- [WHAT YOU ARE ASKED TO DO]: Take each line of the records below that contains the string "will" and copy it.

- [RECORDS SUPPLIED]:
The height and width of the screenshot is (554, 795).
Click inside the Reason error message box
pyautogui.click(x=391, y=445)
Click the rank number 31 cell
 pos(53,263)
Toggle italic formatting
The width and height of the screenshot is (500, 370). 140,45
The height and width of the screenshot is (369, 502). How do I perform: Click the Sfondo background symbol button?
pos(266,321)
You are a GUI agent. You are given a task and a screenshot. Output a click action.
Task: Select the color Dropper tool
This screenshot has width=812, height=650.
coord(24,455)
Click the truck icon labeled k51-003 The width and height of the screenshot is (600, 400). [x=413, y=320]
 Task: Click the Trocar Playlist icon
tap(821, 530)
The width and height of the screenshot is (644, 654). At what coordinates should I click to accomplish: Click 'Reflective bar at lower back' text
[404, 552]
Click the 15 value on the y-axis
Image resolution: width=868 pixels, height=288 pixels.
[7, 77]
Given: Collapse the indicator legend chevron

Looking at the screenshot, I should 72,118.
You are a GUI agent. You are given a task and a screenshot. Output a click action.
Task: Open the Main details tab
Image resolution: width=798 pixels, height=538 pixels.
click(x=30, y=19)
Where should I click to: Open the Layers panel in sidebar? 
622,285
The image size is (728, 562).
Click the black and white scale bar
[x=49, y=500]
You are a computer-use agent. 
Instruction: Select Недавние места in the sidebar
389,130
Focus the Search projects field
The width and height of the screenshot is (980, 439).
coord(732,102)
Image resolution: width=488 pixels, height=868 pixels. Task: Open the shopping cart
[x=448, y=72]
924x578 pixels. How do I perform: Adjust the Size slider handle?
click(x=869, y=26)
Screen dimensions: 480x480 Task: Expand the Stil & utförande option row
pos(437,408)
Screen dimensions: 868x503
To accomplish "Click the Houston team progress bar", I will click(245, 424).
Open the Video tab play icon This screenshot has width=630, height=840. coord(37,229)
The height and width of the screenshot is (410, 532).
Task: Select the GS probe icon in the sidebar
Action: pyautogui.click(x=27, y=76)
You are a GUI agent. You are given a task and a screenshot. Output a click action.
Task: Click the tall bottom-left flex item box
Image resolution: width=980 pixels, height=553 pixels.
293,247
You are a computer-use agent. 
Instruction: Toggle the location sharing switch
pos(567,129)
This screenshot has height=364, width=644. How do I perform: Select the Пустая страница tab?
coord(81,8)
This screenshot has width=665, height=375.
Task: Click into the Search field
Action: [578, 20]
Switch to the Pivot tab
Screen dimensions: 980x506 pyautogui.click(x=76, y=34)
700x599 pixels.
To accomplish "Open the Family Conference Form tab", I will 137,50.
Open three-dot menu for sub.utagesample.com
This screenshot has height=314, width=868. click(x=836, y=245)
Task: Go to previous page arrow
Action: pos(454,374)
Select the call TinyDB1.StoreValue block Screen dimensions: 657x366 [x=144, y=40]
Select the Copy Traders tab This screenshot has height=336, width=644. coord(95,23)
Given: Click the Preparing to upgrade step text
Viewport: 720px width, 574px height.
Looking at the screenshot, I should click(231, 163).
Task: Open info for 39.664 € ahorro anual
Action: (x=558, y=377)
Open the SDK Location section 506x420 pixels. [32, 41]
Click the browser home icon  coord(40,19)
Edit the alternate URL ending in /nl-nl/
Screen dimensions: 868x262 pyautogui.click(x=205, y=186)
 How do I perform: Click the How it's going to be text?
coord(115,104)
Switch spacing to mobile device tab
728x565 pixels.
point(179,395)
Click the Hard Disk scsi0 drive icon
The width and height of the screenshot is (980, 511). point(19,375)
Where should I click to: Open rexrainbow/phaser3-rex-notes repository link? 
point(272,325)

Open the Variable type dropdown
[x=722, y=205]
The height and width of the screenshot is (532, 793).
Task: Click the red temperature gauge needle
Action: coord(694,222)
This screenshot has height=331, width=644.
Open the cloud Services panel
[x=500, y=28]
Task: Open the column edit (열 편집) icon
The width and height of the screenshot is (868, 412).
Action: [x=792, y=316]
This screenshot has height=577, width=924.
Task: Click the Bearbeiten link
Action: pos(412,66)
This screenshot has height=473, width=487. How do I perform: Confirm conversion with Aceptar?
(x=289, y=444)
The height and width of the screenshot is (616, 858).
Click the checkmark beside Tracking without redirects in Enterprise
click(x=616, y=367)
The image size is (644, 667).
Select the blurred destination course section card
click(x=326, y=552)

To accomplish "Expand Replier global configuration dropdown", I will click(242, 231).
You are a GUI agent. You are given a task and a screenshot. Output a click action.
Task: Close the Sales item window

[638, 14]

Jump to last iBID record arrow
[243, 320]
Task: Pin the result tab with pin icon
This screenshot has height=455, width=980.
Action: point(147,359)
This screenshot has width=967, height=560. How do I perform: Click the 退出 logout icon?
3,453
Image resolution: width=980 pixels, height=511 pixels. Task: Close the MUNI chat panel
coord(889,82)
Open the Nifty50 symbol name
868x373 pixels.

- [SOLUTION BELOW]:
To accomplish "Click the Houston team progress bar", I will click(245, 424).
To accomplish "Open the Family Conference Form tab", I will 137,50.
To accomplish "Expand Replier global configuration dropdown", I will click(242, 231).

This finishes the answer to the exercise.